The bipartisan name of the agreed-upon climate bill, the Inflation Reduction Act of 2022, , has a great ring to it, but good luck convincing any Republican Senators to support it. To approve the law, the Democrats will need to mobilize all 50 of their Senators, with Vice President Kamala Harris casting the final vote to make it a 51-50 decision.

THE EV SHOPPING SPREE IS HERE In order to establish a reliable market for green products, the new climate law allocates more than $9 billion for Federal agencies to purchase clean technologies developed in the United States. Although the statute specifically identify $3 billion for new zero-emission vehicles for the Postal Service, this may signify almost anything.

How rapidly the Postal Service can speed up the timeframe for adding more electric cars is the key question. In addition to UPS and FedEx, private sector corporations like Walmart, Amazon, and others are already acquiring electric vans and other delivery vehicles at a rapid rate. The Postal Service will need to contribute in some way.

It appears that the authors of the new climate bill had considered that. Production tax credits are one of the laws that aim to increase the supply of batteries and other essential materials for electric vehicles and other clean technology. It is anticipated that the tax credit will lead to $30 billion in new investments. A $500 million pie that falls under the Defense Production Act also includes critical items.

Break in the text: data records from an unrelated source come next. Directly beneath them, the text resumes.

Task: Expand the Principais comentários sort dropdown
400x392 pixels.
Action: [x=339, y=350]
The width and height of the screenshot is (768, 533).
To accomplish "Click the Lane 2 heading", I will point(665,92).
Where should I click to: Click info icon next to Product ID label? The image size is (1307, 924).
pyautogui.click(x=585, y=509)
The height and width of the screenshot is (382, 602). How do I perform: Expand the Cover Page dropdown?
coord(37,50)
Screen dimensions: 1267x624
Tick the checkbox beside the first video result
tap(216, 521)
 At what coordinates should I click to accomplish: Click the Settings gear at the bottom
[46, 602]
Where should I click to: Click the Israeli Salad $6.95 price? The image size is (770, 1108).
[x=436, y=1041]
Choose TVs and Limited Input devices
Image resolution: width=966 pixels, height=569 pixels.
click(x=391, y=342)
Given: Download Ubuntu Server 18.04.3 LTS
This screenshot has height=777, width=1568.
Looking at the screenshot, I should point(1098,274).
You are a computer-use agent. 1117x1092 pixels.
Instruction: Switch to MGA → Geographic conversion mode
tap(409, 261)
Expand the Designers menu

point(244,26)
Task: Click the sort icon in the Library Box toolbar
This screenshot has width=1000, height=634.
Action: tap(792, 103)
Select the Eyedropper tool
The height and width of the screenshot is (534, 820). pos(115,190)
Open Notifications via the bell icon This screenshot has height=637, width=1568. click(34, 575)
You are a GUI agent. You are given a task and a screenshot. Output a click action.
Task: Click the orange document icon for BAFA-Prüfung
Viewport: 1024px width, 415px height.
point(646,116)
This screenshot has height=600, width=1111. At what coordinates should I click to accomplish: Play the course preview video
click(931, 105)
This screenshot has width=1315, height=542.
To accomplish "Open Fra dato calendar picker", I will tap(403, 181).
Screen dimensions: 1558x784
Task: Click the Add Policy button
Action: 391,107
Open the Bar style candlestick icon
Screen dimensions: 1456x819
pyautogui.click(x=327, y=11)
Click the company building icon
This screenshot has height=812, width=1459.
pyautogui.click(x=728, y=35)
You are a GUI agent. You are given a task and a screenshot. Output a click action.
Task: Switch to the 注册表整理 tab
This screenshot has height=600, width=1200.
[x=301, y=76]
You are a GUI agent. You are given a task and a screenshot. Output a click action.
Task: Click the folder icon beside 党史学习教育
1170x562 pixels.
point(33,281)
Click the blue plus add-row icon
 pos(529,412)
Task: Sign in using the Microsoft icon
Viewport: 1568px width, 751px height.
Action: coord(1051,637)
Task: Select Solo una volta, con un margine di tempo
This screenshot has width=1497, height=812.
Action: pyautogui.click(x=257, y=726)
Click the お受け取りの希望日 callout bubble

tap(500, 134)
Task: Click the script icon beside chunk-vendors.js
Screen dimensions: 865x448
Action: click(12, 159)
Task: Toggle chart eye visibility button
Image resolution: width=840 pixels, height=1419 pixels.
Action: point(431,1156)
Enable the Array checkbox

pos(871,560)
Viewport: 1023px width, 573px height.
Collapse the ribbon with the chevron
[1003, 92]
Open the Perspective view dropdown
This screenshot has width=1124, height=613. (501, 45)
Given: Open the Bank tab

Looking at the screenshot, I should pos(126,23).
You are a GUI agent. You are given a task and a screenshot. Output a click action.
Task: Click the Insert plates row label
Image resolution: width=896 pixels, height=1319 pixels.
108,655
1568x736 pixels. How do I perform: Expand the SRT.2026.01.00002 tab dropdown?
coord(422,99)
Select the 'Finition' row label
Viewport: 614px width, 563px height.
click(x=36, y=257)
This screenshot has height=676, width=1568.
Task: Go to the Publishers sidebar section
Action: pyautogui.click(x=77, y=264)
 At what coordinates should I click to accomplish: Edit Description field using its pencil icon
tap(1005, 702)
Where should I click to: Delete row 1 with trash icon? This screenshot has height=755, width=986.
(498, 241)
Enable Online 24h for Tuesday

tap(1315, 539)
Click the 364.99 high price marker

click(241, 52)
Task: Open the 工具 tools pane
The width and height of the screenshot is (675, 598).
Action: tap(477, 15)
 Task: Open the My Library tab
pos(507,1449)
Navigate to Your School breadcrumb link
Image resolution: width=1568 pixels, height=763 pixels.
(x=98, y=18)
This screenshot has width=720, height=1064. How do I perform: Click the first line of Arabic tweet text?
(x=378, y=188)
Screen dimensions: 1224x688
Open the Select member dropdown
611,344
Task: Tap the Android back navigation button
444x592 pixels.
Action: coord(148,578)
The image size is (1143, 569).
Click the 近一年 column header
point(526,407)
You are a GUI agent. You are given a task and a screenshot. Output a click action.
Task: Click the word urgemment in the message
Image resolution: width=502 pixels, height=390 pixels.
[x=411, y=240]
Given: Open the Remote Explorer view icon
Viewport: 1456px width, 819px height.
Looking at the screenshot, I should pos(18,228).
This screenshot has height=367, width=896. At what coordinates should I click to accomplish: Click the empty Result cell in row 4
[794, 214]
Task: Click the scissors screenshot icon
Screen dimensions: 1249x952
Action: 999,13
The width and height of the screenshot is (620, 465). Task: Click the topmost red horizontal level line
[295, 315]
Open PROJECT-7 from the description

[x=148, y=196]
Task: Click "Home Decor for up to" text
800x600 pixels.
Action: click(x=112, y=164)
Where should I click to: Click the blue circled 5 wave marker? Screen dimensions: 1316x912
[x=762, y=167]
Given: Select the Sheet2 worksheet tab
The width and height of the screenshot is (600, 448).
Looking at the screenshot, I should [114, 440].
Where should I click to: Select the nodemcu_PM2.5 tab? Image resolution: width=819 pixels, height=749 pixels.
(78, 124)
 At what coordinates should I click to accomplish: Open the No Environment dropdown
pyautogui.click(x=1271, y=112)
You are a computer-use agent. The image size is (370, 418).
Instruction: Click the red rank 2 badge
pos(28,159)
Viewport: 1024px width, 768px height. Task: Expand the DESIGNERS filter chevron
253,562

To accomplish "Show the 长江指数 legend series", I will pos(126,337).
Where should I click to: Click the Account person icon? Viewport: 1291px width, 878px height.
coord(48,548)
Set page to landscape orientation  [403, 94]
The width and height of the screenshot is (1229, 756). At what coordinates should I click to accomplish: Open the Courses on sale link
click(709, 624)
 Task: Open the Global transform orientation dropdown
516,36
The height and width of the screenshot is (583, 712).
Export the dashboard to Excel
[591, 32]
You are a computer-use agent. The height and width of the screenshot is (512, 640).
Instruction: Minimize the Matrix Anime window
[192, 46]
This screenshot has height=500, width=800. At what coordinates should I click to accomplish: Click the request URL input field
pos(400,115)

The plan also allots $10 billion in investment tax credits for the construction of clean technology manufacturing facilities, such as those that produce solar panels, wind turbines, and electric car batteries.

A further $2 billion in incentives is targeted more particularly towards zero-emission transportation. The funds will be used to upgrade current auto facilities to produce eco-friendly cars, keeping jobs in towns that depend on the industry local.

The potential for helping Rust Belt states retain unionized manufacturing employment that would otherwise migrate to right-to-work jurisdictions in the South makes that incentive program particularly intriguing.

It’s also interesting to note the mention of clean automobiles. Compressed natural gas, in our estimation, is no longer an option, but biofuels are still a possibility. Hydrogen fuel cell electric vehicles, whether freestanding or in hybrid variants that mix batteries and fuel cells, may also find some home in the carveout.

Please leave a comment in the comment section if you have any thoughts about that.
@TinaMCasey , follow me on Twitter.
Image: The US Postal Service plans to purchase more electric cars (courtesy of Oshkosh Defense ).